Other current research says there should in fact be more active encouragement in the workplace for friendships to develop—in particular after the effects of lockdowns and enforced work from home during the pandemic. In an article by Jon Clifton in HBR, October 2022, Clifton writes: “More than 300 million people globally don’t have a single friend, according to Gallup data. And more than 20% of people don’t have friends or family they can count on whenever they need them.” Finding friends and capitalizing on these relationships at work will not only increase our productivity and success, but will also improve what researchers call our “social health,” an important indicator of happiness and satisfaction. In the same article Clifton goes on to list out ways that organizations can directly and positively affect their employees in forming healthy relationships and in fact directly and positively improve the workplace for everyone. 

So what are the long-term implications for interpersonal relationships in the workplace? Are there any specific recommendations as to how to improve your culture and climate? The key above all is intentionality: 1) agree that creating a healthy, socially fit organization is a good idea and 2) educate, and even perhaps discover, the leaders who are especially skilled at managing this kind of culture change. Jon Clifton suggests the following: Establish a buddy system, increase face time, jam constantly, don’t force it. Patel and Plowman describe ways to make it part of your work culture by adding programs and also talking about it as a value of your organization.

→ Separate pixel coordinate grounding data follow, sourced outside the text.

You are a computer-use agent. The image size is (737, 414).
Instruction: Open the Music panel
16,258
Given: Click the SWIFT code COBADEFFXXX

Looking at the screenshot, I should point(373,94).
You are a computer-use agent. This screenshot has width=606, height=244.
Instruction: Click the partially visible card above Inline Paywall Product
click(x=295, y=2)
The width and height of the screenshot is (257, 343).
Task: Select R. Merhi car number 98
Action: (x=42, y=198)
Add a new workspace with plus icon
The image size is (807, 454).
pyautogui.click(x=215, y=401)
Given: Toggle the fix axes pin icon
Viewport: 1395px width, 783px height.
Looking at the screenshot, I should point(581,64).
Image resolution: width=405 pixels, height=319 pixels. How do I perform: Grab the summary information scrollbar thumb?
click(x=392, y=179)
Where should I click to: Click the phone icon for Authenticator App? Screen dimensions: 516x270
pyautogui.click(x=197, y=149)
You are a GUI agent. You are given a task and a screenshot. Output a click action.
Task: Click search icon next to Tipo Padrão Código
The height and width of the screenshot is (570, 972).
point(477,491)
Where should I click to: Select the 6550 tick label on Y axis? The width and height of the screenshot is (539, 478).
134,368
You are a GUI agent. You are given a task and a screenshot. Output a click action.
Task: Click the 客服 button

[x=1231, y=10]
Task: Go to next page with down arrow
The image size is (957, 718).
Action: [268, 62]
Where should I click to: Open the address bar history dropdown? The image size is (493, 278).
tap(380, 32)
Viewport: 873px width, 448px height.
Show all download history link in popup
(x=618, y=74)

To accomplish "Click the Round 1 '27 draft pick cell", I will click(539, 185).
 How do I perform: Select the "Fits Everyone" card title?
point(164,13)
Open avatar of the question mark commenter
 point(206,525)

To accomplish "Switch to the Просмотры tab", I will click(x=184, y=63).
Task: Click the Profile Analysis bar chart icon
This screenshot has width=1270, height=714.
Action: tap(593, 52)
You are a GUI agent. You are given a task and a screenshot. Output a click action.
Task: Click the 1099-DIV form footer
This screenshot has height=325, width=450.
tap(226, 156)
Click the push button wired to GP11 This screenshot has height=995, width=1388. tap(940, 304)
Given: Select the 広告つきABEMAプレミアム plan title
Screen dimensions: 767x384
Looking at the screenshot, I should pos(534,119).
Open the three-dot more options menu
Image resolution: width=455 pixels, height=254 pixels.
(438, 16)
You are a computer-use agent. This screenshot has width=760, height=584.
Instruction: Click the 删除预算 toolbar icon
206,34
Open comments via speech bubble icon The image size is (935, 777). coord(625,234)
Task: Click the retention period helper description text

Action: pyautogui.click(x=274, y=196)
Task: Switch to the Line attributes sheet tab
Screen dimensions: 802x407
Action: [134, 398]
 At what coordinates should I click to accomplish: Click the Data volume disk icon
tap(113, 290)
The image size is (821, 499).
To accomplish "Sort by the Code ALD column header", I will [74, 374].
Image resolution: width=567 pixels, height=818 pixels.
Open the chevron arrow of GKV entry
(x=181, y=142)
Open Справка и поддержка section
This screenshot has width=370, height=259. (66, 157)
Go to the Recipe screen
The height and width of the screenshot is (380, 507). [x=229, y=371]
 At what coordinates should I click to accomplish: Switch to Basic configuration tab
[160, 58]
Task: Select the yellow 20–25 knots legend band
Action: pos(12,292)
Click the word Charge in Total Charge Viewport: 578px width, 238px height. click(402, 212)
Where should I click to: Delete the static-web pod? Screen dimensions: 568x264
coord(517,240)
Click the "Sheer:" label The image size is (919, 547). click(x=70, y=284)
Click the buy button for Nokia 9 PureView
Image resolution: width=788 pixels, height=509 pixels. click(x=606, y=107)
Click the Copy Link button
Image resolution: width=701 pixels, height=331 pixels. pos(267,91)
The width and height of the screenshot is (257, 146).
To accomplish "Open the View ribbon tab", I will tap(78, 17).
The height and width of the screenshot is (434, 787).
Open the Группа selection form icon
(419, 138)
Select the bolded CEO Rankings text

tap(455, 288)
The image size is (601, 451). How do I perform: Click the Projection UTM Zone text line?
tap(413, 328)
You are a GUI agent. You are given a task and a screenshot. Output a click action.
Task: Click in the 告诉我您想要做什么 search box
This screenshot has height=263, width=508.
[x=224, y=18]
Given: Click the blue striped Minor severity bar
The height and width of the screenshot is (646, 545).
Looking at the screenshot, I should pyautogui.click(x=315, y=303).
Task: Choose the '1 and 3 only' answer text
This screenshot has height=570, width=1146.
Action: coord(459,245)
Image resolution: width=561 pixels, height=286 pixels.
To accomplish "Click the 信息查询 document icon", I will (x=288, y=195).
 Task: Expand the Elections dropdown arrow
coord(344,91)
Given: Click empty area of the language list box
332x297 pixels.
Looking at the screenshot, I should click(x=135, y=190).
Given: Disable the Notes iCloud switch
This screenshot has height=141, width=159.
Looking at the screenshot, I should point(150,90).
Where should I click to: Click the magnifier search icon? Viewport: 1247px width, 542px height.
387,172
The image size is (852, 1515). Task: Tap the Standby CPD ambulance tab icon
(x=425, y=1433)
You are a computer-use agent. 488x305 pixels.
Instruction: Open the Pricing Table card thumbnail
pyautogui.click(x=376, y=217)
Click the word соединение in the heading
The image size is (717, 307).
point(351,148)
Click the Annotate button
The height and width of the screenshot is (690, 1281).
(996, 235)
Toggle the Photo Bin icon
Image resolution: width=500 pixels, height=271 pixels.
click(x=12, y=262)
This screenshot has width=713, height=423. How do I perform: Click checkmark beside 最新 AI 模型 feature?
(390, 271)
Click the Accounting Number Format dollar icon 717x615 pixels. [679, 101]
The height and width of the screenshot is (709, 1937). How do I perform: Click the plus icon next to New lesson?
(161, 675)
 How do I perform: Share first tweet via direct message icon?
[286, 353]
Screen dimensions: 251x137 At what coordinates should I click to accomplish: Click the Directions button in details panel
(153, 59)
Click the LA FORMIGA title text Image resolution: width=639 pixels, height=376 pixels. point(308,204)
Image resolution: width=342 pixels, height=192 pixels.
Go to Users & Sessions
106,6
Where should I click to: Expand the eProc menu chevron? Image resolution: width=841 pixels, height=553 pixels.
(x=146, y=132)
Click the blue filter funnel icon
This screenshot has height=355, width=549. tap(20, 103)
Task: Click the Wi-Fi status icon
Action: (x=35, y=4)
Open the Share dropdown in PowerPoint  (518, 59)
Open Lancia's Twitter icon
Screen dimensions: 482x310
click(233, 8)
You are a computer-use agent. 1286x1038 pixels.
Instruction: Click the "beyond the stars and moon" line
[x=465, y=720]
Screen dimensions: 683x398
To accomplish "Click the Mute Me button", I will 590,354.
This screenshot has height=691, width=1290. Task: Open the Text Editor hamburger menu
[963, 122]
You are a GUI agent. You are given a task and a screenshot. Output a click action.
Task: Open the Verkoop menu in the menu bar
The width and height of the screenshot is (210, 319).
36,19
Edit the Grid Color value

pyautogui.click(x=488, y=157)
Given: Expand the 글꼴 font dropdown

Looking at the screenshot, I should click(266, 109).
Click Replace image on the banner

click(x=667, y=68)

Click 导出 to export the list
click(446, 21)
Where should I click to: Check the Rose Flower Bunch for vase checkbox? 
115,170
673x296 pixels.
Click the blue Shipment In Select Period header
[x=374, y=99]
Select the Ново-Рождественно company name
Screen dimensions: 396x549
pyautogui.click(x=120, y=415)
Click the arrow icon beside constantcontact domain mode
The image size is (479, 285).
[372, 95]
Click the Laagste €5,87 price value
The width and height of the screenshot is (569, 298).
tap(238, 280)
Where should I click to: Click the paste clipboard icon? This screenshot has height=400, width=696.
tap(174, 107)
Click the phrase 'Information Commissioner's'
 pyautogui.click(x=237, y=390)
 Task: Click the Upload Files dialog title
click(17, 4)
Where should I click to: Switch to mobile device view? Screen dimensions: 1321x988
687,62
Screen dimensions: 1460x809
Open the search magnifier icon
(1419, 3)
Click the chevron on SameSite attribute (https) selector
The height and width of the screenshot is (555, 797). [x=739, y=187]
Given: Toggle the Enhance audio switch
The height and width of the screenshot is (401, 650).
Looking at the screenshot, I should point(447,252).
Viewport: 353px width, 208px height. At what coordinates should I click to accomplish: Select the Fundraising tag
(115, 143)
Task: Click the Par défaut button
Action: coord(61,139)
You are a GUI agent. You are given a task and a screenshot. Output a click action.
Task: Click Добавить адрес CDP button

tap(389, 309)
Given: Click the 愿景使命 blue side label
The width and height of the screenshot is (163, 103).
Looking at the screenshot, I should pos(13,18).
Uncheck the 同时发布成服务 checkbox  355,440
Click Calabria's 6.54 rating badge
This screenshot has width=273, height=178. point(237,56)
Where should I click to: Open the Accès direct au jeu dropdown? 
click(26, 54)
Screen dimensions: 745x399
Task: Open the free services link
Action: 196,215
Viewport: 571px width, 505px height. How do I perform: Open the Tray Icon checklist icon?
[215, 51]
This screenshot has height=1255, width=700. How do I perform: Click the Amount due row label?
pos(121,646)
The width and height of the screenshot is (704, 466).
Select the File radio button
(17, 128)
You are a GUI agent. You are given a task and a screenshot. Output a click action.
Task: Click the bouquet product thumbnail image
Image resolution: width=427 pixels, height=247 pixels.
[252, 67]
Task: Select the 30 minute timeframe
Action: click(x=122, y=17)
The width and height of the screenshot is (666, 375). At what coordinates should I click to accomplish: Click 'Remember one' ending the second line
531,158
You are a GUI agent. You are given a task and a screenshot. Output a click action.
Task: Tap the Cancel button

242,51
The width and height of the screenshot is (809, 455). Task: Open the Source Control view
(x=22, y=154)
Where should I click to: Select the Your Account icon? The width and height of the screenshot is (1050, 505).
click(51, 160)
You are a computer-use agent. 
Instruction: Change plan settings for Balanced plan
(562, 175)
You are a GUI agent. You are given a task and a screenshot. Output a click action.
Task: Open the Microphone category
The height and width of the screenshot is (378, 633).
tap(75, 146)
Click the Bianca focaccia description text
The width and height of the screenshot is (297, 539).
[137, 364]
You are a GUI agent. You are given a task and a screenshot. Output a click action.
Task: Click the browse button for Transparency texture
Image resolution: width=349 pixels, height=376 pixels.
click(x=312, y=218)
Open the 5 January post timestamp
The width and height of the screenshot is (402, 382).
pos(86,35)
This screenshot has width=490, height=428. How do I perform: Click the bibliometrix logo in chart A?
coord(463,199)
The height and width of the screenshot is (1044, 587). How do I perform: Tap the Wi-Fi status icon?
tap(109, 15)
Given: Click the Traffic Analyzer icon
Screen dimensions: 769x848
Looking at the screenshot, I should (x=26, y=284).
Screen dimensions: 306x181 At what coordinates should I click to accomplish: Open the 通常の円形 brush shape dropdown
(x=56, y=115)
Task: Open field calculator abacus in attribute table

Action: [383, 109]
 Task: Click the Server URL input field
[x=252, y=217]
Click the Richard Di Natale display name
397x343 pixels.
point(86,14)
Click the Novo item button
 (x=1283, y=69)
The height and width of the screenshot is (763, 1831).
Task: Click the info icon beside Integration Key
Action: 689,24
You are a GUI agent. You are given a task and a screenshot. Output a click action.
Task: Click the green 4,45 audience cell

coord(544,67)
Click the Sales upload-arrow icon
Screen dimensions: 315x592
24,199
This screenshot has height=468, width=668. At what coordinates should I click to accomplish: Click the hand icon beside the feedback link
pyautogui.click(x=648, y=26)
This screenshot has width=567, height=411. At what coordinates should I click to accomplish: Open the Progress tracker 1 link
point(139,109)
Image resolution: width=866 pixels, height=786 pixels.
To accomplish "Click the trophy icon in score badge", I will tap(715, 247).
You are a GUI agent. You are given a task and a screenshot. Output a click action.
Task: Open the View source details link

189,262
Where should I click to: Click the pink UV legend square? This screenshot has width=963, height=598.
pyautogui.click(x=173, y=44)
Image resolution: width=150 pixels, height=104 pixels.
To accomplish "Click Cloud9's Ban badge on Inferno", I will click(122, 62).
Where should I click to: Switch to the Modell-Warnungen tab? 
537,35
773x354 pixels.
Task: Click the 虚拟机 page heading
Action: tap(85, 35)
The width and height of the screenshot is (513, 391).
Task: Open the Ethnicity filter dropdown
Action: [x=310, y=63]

In the old days relationships were formed around the water cooler or in the employee cafeteria. But the Pandemic and all of its complexities created a new day for the workplace. It is highly unlikely that these easy gathering places will return in the format that some of us knew and loved. People are bringing their own lunch; they grab a bottle of water from the office fridge; they like eating lunch quickly and conveniently at their desk. In those old days, office collegiality just kind of happened; it was not planned. In these new days, planning ahead and constructing the right settings for active collegiality are important. To facilitate success, this vital work of reconstruction needs to belong to the whole and become the shared domain of individuals and the organization. We are describing a revitalized, changed culture. People’s proximity–in real time or relationship to each other–will emerge as an inviolable aspect of your culture. This intentional and renewed focus might feel forced and awkward for a while, but working those friendships will ultimately rebuild the ethos of your workplace. Take the opportunity to recreate and renew with social health and happy workers at the forefront. It will be a game changer.